Вход в гостиницу был в самом начале дома — пять ступенек вверх, облупившийся цементный козырек над входом, а у дверей — швейцар на протезе, весь в тусклых золотых галунах.

Мику в гостиницу не пустили. То ли швейцару не понравился Микин серый стеганый молескиновый бушлат и стоптанные солдатские ботинки с сыромятными шнурками, то ли «не показалась» стираная солдатская шапка из искусственного утеплителя, то ли общий вид Мики Полякова не соответствовал вкусам этого швейцара, но внутрь, к стойке администратора, которая находилась в фойе точно перед входом в гостиницу — и Мика ее отчетливо видел, — он допущен не был…

Мика сел на ступеньки и, еле сдерживая слезы обиды и бессилия, стал вглядываться во входящих и выходящих из гостиницы московско-ленинградских людей — не встретится ли кто-нибудь из знакомых его мамы и папы.

Или — что уж совсем было бы потрясающим — чтобы сейчас из глубины фойе, прямо от администраторской загородки, на выходе появились бы сами мама и папа! И тогда Мика бросился бы к ним навстречу и…
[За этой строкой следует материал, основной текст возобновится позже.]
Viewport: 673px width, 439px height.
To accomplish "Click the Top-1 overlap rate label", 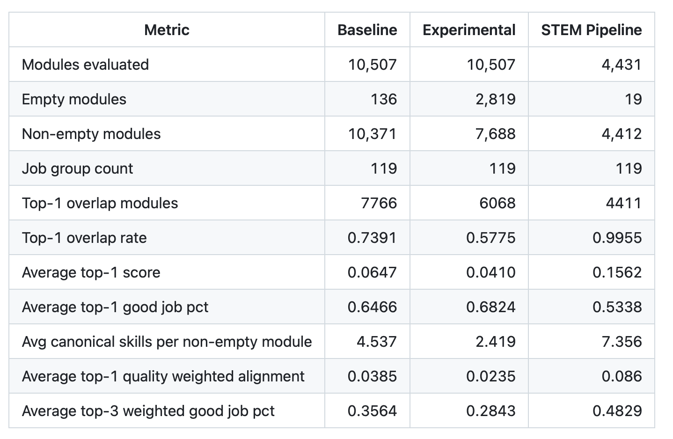I will click(x=84, y=238).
Но в эту секунду сквозь закипающие слезы Мика увидел маминого и папиного приятеля — сценариста Ольшевского! Алексея Николаевича Ольшевского, красивого щеголя, по сценарию которого папа когда-то снял не бог весть какой, но все-таки художественный фильм и с которым у Микиной мамы, кажется, был невнятный скоротечный роман, кончившийся ничем…
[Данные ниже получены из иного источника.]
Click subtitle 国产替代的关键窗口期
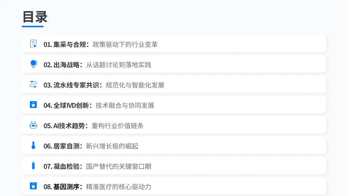This screenshot has width=348, height=196. (119, 166)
Ольшевский, не потерявший своего вечного щегольства и привлекательности, шел из магазина, где отоваривал свои продуктовые карточки. Он бережно нес сетчатую кошелку-авоську, набитую пакетами с пшеном и сахаром, хлебом и консервными банками.

Мика встал ему навстречу со ступенек и дрогнувшим голосом тихо сказал:

— Здравствуйте, Алексей Николаевич.

Ольшевский даже не услышал, что Мика назвал его по имени и отчеству! Он испугался чуть ли не до потери речи, подхватил свою авоську с продуктами, крепко прижал ее к груди двумя руками и, оглядываясь по сторонам в поисках защиты от такого нападения среди бела дня, громко и бессвязно заговорил:

— Что?! Что такое?! Зачем! Что тебе нужно, мальчик?! Почему?! У меня ничего нету!.. Я ничем не могу тебе помочь!..

Мику чуть не вытошнило от отвращения. Слез как не бывало.

— Я — Мика Поляков, Алексей Николаевич. Сын Сергея Аркадьевича, и…

Мика замолчал. Продолжать не имело смысла. Он видел испуганные прозрачные голубые глаза Ольшевского, и от этого Мике стало так одиноко и тошно, что и не высказать!..

А Ольшевский потрясенно разглядывал Мику, потом лицо его, сохраняя все то же испуганное выражение, приобрело некоторые черты осмысленности, и он неожиданно забормотал плачущим голосом:

— Боже мой, Мика… Я же вас совсем не узнал!..

***

К себе не пригласил. Не спросил — голоден ли. Не нужна ли помощь. Обращался к Мике почему-то на вы.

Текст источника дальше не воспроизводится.